(Re)introducing TERN PDF Print E-mail

Revisiting Priorities for use of Ecosystem Research Infrastructure

On March 24 and 25, 2010, the first community meeting of the newly-established Australian Terrestrial Ecosystem Research Network (TERN), was held in Brisbane. This was attended by 65 representatives of research organisations, state and federal government agencies, non-government organisations, and industry groups, all involved in ecosystem research and management in Australia. Attendees heard about the structure of TERN, its current activity and plans for access, and participated in lively and constructive discussion.

The major outcomes of the meeting were:

(i)    a better knowledge of TERN,

(ii)    new insights into the role of TERN in the ecosystem science and management community,

(iii)   the forging of new partnerships, and

(iv)   pathways for better communication.

TERN, through its network of Facilities, was recognised as providing an important new basis for ecosystem science and management in the country. The contribution TERN makes will depend on the quality of linkages between Facilities within TERN but also between TERN and the wider community.

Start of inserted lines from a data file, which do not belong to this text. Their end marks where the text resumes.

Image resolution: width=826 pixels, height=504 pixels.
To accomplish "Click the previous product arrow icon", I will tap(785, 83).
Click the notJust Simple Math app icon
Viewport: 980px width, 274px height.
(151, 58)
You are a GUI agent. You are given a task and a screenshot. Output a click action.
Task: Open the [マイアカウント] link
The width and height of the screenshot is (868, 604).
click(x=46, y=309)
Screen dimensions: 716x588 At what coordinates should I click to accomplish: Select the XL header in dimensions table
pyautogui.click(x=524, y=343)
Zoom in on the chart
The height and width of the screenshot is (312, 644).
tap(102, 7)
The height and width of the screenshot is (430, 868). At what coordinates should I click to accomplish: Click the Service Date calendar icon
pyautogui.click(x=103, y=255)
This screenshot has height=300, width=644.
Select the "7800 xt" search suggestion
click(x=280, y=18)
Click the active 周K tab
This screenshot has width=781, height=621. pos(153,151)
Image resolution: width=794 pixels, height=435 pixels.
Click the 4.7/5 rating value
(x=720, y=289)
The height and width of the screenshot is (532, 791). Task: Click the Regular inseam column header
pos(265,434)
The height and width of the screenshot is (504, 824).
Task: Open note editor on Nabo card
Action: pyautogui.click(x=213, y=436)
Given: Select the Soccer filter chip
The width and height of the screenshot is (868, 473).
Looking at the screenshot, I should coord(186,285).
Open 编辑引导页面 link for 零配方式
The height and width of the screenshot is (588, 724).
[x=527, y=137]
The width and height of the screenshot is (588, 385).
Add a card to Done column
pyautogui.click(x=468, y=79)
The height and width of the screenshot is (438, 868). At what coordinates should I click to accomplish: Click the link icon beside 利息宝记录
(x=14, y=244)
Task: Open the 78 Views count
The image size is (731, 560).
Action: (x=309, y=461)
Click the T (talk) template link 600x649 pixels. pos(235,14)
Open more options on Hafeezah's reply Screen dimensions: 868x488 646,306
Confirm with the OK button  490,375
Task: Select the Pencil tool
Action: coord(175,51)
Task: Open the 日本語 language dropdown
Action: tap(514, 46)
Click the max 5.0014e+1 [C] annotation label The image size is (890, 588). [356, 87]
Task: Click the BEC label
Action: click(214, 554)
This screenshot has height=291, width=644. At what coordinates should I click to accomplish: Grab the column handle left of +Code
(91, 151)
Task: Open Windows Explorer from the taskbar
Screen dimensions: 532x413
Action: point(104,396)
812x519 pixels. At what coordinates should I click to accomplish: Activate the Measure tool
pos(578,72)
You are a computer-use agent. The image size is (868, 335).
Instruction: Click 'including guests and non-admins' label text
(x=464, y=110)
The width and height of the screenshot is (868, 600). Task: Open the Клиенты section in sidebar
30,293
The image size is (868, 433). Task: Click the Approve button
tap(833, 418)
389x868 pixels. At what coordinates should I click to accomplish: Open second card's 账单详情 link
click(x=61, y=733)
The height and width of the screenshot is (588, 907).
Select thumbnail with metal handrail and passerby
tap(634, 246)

One of the major potential contributions of TERN was thought to be in data sharing and standardisation and in the incorporation of innovative data and its treatment. Of the emerging issues identified for TERN’s future role, the scope of its operation was highlighted: TERN does not, at present, seek to cover modified landscapes such as agricultural ecosystems, nor specifically the coastal zone. Fundamental to its operation was the utility of TERN’s Australian Centre for Ecosystem Analysis and Synthesis (ACEAS). ACEAS will provide an important locale for concurrent analysis and synthesis of the data produced by TERN and elsewhere and a venue for future planning.

 

ACEAS

 

This workshop focussed on ACEAS principles (iv), (v) and (vi) which are to:

(iv)     promote integrative research and the principles of ecosystem science to facilitate linkages between all ecosystem disciplines and the natural resource management community;

(v)    serve as a conduit between the ecosystem and natural resource management communities in the development of innovative management strategies for sustainable management of Australia’s natural resources and the maintenance of biodiversity; and

(vi)   assist in planning the evolution of TERN into the future. In particular, to determine the types of data and new infrastructure required to address remaining major applied and pure questions in ecosystem science.